Details
SP 17 NW 2/88
SOLIHULL
STRATFORD ROAD (West Side)
Church of Saint James
5.12.49.
1830-2, by Robert Ebbels. Enlarged 1882-3 probably by John Cotton of Birmingham.
MATERIALS: Nave and tower rendered, probably over brick, with slate roofs. Transepts and chancel of red brick and red tiled roofs.
PLAN: The orientation is reversed, with the chancel at the west rather than the east end. All references here are to ritual orientation. West tower with five bay nave. Chancel and crossing with big transepts, and vestries etc attached at the north side.

Short task 1: List every date or date range that appears in the church description.
Short task 2: Extract the portion of the church description starting at "Church of Saint" and ending at "the north side.".
The records that come next have no connection to the church description.

Provided data:
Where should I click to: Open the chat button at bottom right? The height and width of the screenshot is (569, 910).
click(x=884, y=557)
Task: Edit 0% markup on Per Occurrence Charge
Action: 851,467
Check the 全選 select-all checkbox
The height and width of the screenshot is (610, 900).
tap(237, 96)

Exercise output 1:
5.12.49.
1830-2
1882-3

Exercise output 2:
Church of Saint James
5.12.49.
1830-2, by Robert Ebbels. Enlarged 1882-3 probably by John Cotton of Birmingham.
MATERIALS: Nave and tower rendered, probably over brick, with slate roofs. Transepts and chancel of red brick and red tiled roofs.
PLAN: The orientation is reversed, with the chancel at the west rather than the east end. All references here are to ritual orientation. West tower with five bay nave. Chancel and crossing with big transepts, and vestries etc attached at the north side.